Trading-Wind-Energy

Objective

Model for SGInnovate Datathon 2020 July
lstm.py is the python file for training the model, while prediction.py is the python file for making predictions via the model to satisfy organizer's requirements
To forecast the wind energy generated by respective wind farms after 18 hours later so that references could be taken for trading.

Packages

import keras 

Preliminary Data Analysis

There are two main datasets - Wind Energy Production and Wind Forecasts. In order to have a rough idea of the features we are going to use in our neural network model, we created several plots to gain a better understanding of the data.

Wind Energy Production Dataset

As observed in the plot, there is no obvious periodicity, which makes it pretty challenging to predict.

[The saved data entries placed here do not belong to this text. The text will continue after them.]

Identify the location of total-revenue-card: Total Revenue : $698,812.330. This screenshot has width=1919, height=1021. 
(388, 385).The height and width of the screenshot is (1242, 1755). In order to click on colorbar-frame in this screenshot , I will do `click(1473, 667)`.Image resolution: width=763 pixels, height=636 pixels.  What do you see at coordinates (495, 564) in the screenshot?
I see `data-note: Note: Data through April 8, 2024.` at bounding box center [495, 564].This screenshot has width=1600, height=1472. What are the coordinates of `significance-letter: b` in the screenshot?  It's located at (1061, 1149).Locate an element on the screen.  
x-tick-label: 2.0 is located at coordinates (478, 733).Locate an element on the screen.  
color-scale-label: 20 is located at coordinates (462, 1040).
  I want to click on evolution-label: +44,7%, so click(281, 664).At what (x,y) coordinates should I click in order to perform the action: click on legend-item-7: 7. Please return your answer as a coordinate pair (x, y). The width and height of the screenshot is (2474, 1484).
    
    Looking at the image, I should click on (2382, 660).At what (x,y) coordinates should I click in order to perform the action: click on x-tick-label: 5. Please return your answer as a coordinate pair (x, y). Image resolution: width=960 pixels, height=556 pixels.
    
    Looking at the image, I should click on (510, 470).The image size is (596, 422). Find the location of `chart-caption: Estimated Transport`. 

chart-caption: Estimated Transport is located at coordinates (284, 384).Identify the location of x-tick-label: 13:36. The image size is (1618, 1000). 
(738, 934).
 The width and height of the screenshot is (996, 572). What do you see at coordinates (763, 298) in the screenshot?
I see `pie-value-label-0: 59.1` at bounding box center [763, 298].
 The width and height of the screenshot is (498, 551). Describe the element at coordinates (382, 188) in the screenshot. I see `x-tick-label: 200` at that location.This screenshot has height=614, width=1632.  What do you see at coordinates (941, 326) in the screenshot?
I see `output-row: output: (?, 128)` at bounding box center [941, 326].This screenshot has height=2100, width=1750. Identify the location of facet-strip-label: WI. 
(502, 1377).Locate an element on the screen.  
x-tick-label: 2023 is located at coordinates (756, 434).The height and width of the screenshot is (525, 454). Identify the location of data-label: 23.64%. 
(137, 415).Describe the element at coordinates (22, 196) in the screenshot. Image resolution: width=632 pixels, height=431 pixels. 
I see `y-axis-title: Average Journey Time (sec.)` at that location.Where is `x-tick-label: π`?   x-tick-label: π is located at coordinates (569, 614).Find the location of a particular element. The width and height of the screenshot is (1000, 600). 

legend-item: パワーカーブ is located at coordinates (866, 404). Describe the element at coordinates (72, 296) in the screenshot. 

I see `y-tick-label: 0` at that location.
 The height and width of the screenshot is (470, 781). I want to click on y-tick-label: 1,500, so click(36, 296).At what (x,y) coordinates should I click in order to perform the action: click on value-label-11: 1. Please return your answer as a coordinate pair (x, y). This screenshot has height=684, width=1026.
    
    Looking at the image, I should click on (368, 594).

Wind Speed and Direction of 8 Wind Farms

We averaged the wind speed data from the 8 farms and plotted them against the energy production. It can be seen that there is a positive correlation between the average wind speed and the energy production. Therefore, we are going to take the average wind speed as the second input. We also plotted the wind direction vs energy production for each wind farm, one of which is shown above. Although the relationship between the two is non linear and less obvious, we still included it as a feature as it is observed that energy production tends to be higher in two directions.

Data Preprocessing

Speed and direction data are produced every 6 hours. Since we are required to make a prediction every hour, we linearly interpolated the datasets to time base of 1 hour. Missing data in all data sets are also linearly interpolated. Then, as mentioned above, we averaged the wind speed data across the 8 wind farms.
In order to avoid large data points from dominating the learning, we normalized all our datasets to be between 0 and 1.

def scale_data(data):
    scaler = MinMaxScaler()
    scaler.fit(data)
    return scaler.transform(data)

Persistence as Benchmark

We started off by building a persistence model as our benchmark. Test loss of future models we develop will be compared to the persistence loss. Used MSE, and got 0.09

Parameters

BATCH_SIZE = 32
TIMESTEPS = 24
EPOCH = 100
PATIENCE = 10
LEARNING_RATE = 0.001

LSTM Layers and Nodes

model = Sequential()
model.add(LSTM(24, input_shape=(TIMESTEPS, NUM_FEATURES), return_sequences=False, activity_regularizer=l2(0.001)))
model.add(Dropout(0.1))
model.add(Dense(12, activation='relu'))
model.add(Dense(1, activation='linear'))

opt = optimizers.Adam(learning_rate=LEARNING_RATE)
model.compile(loss='mean_squared_error', optimizer=opt)
es = EarlyStopping(monitor='val_loss', patience=PATIENCE, min_delta=0.0001)

# Train model
history = model.fit(X_train, y_train, epochs=EPOCH,
                    validation_split=0.2, batch_size=BATCH_SIZE, callbacks=[es], shuffle=False)

Prediction Visualization

Producing Predictions

In prediction.py, energy production, wind speed and direction data are scheduled to be scaped from the web every hour. The datasets then get updated and are used to generate predictions, which are then sent to the organizer's API for simulated trading.